Speaking to FMT, he said debt consolidation was becoming more common as banks struggle to get new customers due to competition and an insufficient number of credit-reliable people.
He said banks were looking at opportunities to get customers with loans from other banks.
“For example, a person may have loans requiring payments of RM3,000 a month for their personal loans and credit card debts.
“A bank that offers debt consolidation will then offer to take over all these loans. It will offer the customer a monthly loan repayment of say, RM2,000 a month, likely for a longer period and at a slightly higher interest rate.
“The customer will accept it as that’s an extra RM1,000 cash in hand every month.”
But as attractive as debt consolidation was, he said, such schemes only served to treat the “symptoms” of a person’s debt problems.
“The issue isn’t that a person can’t pay off the debts, but why he or she cannot pay off the debts.”
Foo said the root problem was that people weren’t controlling their spending. He said many would often make purchases based on emotions rather than logic, adding that this was evident in the way products and services were being marketed.

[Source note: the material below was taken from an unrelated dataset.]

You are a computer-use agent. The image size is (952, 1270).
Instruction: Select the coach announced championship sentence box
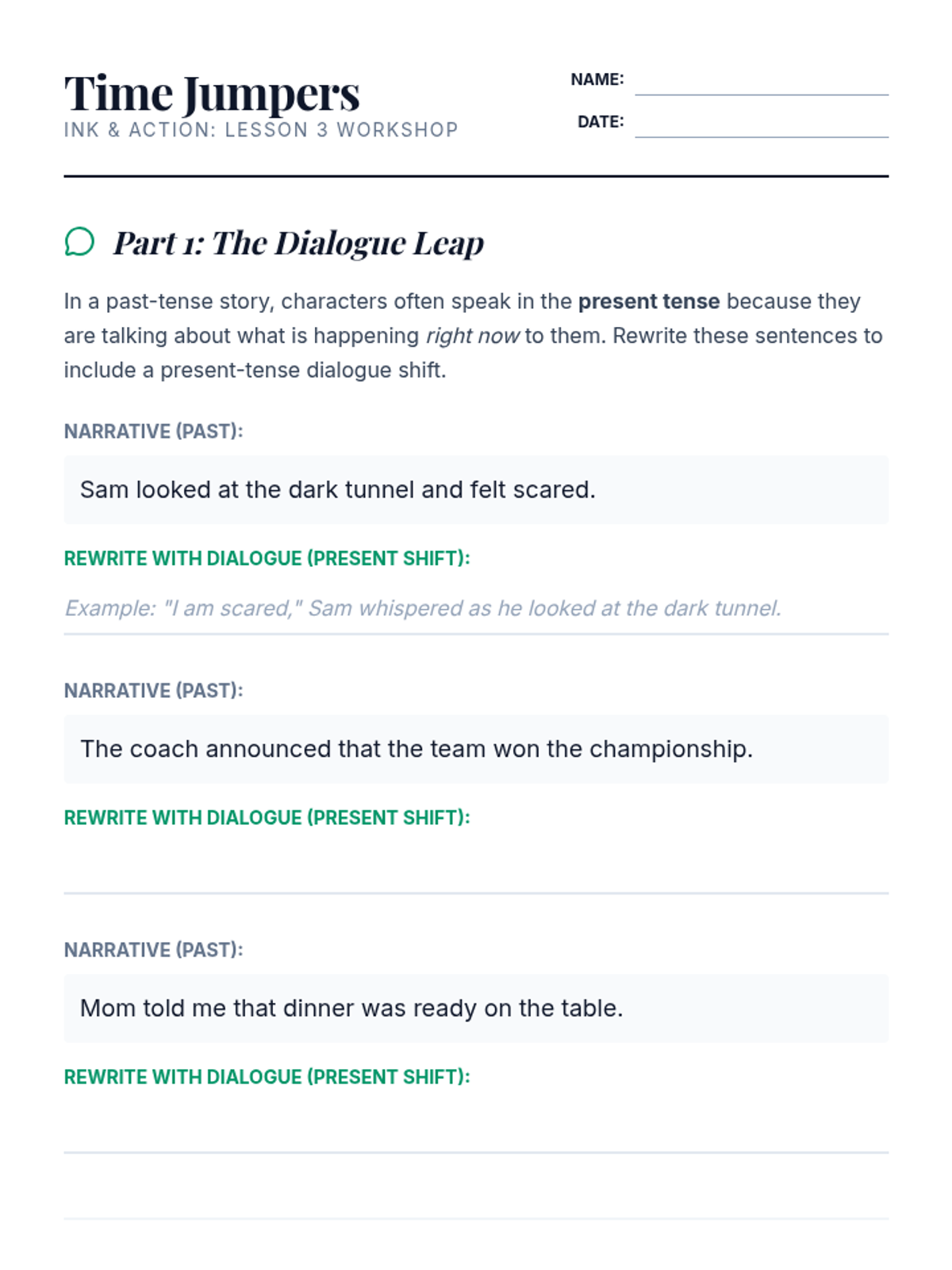coord(476,749)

“So people must get a comprehensive evaluation of their finances if they are struggling. Are they struggling because their income has decreased?
“Is it because of certain financial decisions? Did they buy an asset they didn’t need or are unnecessarily holding on to it?
“Perhaps it is due to their consumption habits.”
Foo said this was why people needed to have a financial plan to rationalise their debts rather than opting for schemes like debt consolidation, which only treated the symptoms.
“It’s like a sick person who keeps coughing for months. He takes a cough syrup to lessen the coughing, but the source of the cough will still be there and remain undiagnosed.
“It could be a sign of a disease or something in his diet.
“If you find and treat the root cause, the symptoms will disappear. The problem is that many who spend money on things they can’t afford only realise it when they start missing payments.”
Foo added that there was no one-size-fits-all solution as everyone’s financial situation was different.
He warned people against looking for a quick fix, adding that the solution may not lie in borrowing more money.
He also said debt consolidation schemes highlighted the problem of high household debt in the country.
According to Bank Negara, at the end of 2016, the country’s household debt stood at RM1.086 trillion, or 88.4% of gross domestic product.
Of this, residential housing loans accounted for 50.3%, motor vehicle loans for 14.6%, personal financing for 14.9%, non-residential loans for 7.4%, securities for 5.7%, credit cards for 3.5% and other items for 3.6%.